After repeated and more prolonged rituximab therapy combined with high-dose corticosteroids serum BAFF levels somewhat decreased from baseline (but did not normalize) when the steroid dose was maintained between 1 mg/kg/day and 0.5 mg/kg/day. Then BAFF rapidly increased again when the steroid dose was reduced below 0,5 mg/kg/day (Fig. 2). Serum RF and cryoglobulins decreased and then increased accordingly (Fig. 1). The present report then confirms previous data about the partial downregulation of BAFF production under medium to high doses of steroids [20], which were used with this purpose. However, such a partial decrease in BAFF may be clinically ineffective, and rituximab may increase BAFF and then in part inhibit such steroid-induced BAFF decrease [21]. Overall, as revealed by the bilateral parotid swelling, confirmed by CT scan imaging and ultrasonography, there was a failure of the combination therapy of steroids and rituximab as used in our case. On the other hand, a more prolonged high-dose steroid therapy, possibly keeping a more prolonged BAFF suppression, is not advisable in our opinion, due to the possible severe side effects. Overall, after literature revision and including the present case in all the SS patients with MALT-type lymphoma treated with rituximab not in the context of chemotherapeutic regimen or in association with local radiotherapy, rituximab treatment seems to be less effective.

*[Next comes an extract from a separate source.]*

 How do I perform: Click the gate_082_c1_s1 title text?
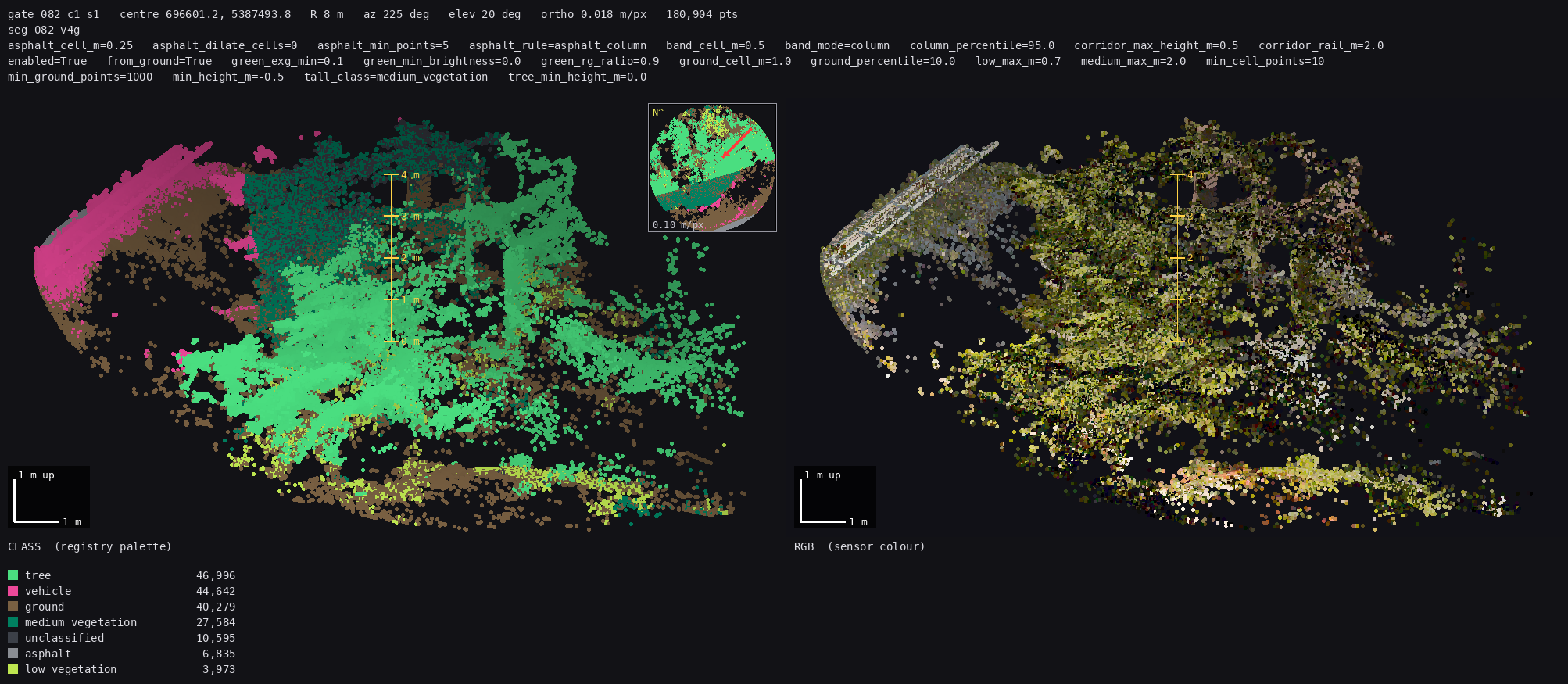(x=54, y=14)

When analyzing the subset of MALT-type lymphoma involving the salivary glands (Table 1), some response is seen in less than half of the patients [2, 11-18]. The response to rituximab of SS-associated lymphoma may be also different with regard to the different histotype of lymphoma and to the tissue involved [22]. Rituximab alone may fail to deplete B-cells in the target tissue, due to the resistance of peculiar B-cell subtypes, e.g., MZ B cells, and to microenvironment local factors, as recently well described in a murine model [23]. In these mice, tissue BAFF expression reduced the effect of B-cell depletion, while concomitant BAFF inhibition allowed to reach much higher degrees of B-cell depletion [23].

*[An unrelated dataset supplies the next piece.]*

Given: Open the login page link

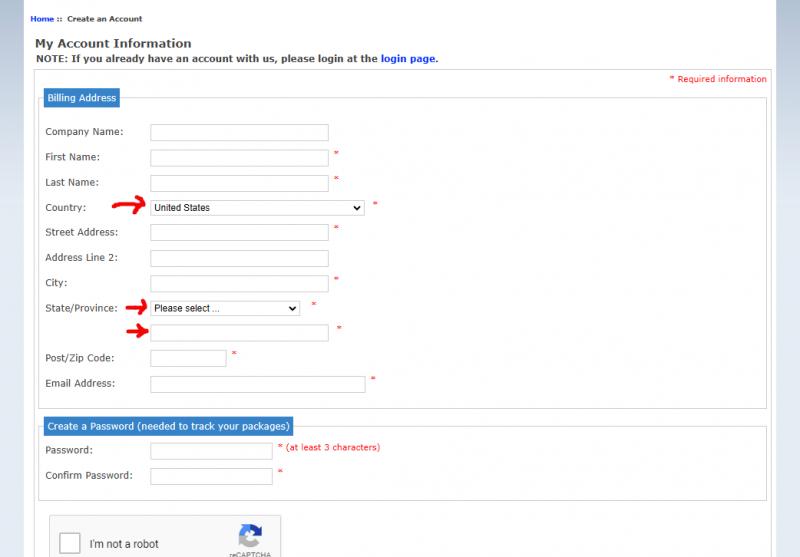Looking at the screenshot, I should tap(408, 59).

In conclusion, clinico-pathologic and biological follow-up studies allowed to highlight overexpression of BAFF from pre-malignant to malignant B-cell lymphoproliferation of MALT in SS. Lymphoproliferation was resistant to rituximab therapy, even when associated with high dose corticosteroids. Targeting directly the B-cell compartment may be then promising for some SS clinical features, but other novel therapeutic strategies, targeting indirectly the B cells, e.g., anti-BAFF agents, should be explored, with possible drug combination [24].